The above is 1 rtx:2 jobs, and 43 shard:1 jobs, which is as many as I can seem 
to push through with the given cpu cores on the system, I expect if there were 
98-100 cores I could completely oversubscribe it.

If I do (1) rtx:2 + (24) shard:2 it actually limits it correctly to 36 shards, 
which is odd because the case that caused us to discover this was when 2 rtx:1 
jobs were running for multiple days, and somehow shards got scheduled on those 
gpus.
>    AllocTRES=cpu=40,mem=20G,gres/gpu=2,gres/gpu:rtx=2,gres/shard=36

If I flip it around to shards before rtx, then I’m unable to oversubscribe it.
If I add any P40 jobs before the rtx and then shard jobs, also unable to 
oversubscribe.

This sounded familiar to Bug 16484 
<https://bugs.schedmd.com/show_bug.cgi?id=16484> although they claimed it was 
resolved by using auto-nvml which would preclude this node.

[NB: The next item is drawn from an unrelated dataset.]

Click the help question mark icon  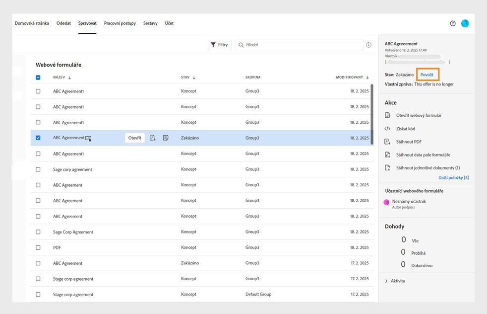pos(453,23)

Here’s my very simple bash script that just srun's a sleep 20 so that it runs 
long enough to observe it.
> #!/bin/bash
> #rtx 2
> for((i=1;i<=1;++i)) ;
>       do
>               srun --gres gpu:rtx:2 --reservation=shardtest -J "RTX   $i" 
> sleep 20 &
>       done
> sleep 1

> #shard 48
> for((i=1;i<=43;++i)) ;
>       do
>               srun --gres shard:1 --reservation=shardtest -J "shard $i" sleep 
> 20 &
>       done
> sleep 5 ; scontrol show node gpu03

Curious if anyone has any ideas beyond try a newer release?